Page:

━━━━━━━━━━━━━━━━━━━━

In history, psychology, society on June 22, 2009 by leafless Tagged: , , , , , , , , , , , , , , , , , , , , , , , , , ,

Memories are indisputably our most precious possessions. A person without memories is like a kite without a flying line. But memories are double-edged swords. They can bring meanings and joys to one’s life, but they can also bring sadness and despairs. In the aftermath of the 2004 Tsunami, there were images of children gathering at a Red Cross facility–hoping for any news of their parents–only to later learn that their loved ones had perished in raging waters. I was so touched by the story that I decided to keep a tap out for any follow-up stories.

A few months later, I found a news report that mentioned how there was an unexpected spike in the number of missing “tsunami” orphans. Apparently, many “tsunami” kids had decided to run away from the orphanages where they had been staying. The news, as depressed as it was, did not take me by surprise. There were obvious reasons for this.

━━━━━━━━━━━━━━━━━━━━

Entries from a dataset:
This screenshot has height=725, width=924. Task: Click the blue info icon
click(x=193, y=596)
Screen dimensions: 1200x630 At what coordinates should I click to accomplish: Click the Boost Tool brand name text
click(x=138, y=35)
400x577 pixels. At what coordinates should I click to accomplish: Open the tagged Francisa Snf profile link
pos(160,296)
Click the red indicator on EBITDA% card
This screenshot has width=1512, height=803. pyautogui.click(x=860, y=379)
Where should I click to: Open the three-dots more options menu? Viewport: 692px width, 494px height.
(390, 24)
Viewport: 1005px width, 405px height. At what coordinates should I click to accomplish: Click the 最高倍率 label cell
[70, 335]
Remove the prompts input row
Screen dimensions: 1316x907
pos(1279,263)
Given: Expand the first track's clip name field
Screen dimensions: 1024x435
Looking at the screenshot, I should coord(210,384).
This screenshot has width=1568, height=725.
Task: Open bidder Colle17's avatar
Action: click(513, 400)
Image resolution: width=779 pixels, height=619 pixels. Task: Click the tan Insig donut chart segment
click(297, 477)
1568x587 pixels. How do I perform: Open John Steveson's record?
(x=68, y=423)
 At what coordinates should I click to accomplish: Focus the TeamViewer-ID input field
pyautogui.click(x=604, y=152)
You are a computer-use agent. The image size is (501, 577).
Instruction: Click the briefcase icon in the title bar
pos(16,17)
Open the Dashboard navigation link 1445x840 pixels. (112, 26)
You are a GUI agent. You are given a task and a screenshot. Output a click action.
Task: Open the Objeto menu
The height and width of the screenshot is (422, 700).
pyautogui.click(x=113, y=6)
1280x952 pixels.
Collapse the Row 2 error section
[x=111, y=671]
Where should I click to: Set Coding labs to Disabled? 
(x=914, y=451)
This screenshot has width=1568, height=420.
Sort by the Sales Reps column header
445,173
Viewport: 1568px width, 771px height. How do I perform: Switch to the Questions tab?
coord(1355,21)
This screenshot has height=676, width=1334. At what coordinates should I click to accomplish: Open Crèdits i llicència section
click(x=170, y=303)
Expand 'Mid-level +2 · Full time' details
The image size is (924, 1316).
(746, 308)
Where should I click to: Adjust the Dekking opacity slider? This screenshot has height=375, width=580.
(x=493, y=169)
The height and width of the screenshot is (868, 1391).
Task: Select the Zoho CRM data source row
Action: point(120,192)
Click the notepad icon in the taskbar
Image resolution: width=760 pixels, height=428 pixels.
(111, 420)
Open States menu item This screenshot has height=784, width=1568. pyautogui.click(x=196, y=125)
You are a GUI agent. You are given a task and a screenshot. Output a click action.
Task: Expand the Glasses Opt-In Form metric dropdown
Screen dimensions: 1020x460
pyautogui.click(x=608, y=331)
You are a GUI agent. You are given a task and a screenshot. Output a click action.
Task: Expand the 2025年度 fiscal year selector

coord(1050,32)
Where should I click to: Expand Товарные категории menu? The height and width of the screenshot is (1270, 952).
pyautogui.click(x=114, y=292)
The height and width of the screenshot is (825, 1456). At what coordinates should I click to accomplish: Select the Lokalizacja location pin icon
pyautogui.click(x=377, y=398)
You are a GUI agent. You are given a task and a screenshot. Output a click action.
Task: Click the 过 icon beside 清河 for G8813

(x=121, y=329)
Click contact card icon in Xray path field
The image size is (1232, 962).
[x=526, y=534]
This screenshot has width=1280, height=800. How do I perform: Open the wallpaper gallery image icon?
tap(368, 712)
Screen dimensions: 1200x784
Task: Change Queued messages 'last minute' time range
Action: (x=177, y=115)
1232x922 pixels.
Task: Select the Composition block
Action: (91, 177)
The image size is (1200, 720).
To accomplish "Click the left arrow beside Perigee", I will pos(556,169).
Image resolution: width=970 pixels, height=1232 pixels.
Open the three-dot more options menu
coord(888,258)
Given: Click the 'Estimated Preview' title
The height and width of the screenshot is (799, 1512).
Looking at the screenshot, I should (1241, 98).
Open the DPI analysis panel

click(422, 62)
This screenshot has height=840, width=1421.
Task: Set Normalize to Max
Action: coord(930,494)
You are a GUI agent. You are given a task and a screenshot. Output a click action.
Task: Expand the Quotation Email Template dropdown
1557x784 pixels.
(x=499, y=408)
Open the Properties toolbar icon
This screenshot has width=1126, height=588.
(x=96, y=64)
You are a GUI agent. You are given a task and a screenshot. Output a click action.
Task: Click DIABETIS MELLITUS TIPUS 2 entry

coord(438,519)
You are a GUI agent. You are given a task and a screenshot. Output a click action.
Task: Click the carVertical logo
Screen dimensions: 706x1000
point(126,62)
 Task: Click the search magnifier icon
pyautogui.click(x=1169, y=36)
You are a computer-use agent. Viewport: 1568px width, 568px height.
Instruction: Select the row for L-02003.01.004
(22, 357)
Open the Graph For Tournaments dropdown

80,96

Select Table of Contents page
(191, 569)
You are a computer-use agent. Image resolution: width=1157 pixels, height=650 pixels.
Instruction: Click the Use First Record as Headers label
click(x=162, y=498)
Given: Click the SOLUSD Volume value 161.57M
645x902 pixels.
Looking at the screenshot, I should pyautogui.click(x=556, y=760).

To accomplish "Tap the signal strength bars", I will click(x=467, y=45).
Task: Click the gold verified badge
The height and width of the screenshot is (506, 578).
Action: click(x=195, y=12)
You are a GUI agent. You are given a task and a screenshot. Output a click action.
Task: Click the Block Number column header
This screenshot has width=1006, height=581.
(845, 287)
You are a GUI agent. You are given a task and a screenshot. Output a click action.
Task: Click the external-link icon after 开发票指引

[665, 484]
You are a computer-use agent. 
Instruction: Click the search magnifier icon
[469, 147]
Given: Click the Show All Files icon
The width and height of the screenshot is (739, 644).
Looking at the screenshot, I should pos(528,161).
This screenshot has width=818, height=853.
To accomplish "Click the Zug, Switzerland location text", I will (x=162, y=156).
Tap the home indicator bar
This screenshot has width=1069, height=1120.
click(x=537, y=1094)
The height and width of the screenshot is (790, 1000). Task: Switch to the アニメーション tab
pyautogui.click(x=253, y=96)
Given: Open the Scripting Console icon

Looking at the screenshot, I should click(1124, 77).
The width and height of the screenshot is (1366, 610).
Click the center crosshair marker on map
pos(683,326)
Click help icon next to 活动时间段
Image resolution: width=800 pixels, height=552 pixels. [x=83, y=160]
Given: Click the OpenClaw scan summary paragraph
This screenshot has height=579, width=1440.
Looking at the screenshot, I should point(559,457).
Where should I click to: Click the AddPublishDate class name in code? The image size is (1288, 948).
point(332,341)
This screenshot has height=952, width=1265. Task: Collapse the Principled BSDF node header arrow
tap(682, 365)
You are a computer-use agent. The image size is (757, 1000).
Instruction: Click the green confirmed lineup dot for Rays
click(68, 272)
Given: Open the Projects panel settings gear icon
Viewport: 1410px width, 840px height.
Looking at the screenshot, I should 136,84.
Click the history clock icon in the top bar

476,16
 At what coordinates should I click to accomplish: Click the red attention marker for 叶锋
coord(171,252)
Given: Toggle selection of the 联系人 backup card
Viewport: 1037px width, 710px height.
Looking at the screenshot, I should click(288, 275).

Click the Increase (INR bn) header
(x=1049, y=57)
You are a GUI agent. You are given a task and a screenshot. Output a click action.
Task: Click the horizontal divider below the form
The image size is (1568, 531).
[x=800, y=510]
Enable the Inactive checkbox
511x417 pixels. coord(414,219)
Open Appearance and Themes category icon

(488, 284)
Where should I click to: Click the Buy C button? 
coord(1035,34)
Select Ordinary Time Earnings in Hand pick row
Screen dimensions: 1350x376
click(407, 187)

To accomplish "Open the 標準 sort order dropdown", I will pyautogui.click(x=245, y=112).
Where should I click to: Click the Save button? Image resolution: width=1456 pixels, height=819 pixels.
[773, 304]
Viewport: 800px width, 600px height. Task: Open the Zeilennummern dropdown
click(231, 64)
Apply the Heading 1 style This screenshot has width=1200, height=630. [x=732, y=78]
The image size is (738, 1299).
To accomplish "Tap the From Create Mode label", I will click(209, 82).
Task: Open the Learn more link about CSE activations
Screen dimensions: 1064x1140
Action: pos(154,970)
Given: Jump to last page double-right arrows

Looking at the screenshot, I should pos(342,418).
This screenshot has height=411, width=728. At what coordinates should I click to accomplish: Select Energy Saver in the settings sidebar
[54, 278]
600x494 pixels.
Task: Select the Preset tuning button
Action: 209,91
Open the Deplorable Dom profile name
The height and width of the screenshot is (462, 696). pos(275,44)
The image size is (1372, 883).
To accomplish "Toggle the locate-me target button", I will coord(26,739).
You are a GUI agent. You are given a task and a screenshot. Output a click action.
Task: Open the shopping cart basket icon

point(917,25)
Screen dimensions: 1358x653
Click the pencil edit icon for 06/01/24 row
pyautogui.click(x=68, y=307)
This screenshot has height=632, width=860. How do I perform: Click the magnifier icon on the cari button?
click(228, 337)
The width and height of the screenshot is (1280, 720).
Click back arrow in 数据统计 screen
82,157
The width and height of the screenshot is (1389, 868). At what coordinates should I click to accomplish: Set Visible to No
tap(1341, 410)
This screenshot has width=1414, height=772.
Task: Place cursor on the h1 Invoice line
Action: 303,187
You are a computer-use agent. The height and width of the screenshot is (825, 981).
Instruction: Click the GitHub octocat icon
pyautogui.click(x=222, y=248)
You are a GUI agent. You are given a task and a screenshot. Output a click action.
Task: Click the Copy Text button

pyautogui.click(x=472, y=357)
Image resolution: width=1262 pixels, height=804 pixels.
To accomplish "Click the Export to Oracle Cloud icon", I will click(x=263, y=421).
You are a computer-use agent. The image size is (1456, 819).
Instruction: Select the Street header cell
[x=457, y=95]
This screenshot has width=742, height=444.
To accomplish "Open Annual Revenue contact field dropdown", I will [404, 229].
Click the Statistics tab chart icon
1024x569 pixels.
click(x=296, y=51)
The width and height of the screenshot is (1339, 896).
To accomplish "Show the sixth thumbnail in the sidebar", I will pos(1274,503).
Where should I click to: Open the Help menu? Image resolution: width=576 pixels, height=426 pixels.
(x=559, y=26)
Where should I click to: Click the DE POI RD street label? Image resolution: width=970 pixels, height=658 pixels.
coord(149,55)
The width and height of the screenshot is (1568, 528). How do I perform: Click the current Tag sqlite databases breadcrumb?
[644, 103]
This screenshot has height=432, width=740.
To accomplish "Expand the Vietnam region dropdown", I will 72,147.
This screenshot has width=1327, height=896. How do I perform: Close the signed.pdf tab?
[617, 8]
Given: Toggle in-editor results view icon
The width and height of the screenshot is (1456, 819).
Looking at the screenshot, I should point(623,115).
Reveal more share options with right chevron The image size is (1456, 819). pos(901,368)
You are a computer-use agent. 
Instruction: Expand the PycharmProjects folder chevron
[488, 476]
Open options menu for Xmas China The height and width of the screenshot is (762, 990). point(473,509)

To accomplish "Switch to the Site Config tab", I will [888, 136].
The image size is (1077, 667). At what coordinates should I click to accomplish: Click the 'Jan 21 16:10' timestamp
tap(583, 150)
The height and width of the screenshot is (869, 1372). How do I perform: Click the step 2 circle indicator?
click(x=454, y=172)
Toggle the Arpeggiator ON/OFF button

━━━━━━━━━━━━━━━━━━━━

What to work on: Return the stretch of the post on memories and the tsunami orphans from "A few months" through "reasons for this.", copied word for word.

Solution:
A few months later, I found a news report that mentioned how there was an unexpected spike in the number of missing “tsunami” orphans. Apparently, many “tsunami” kids had decided to run away from the orphanages where they had been staying. The news, as depressed as it was, did not take me by surprise. There were obvious reasons for this.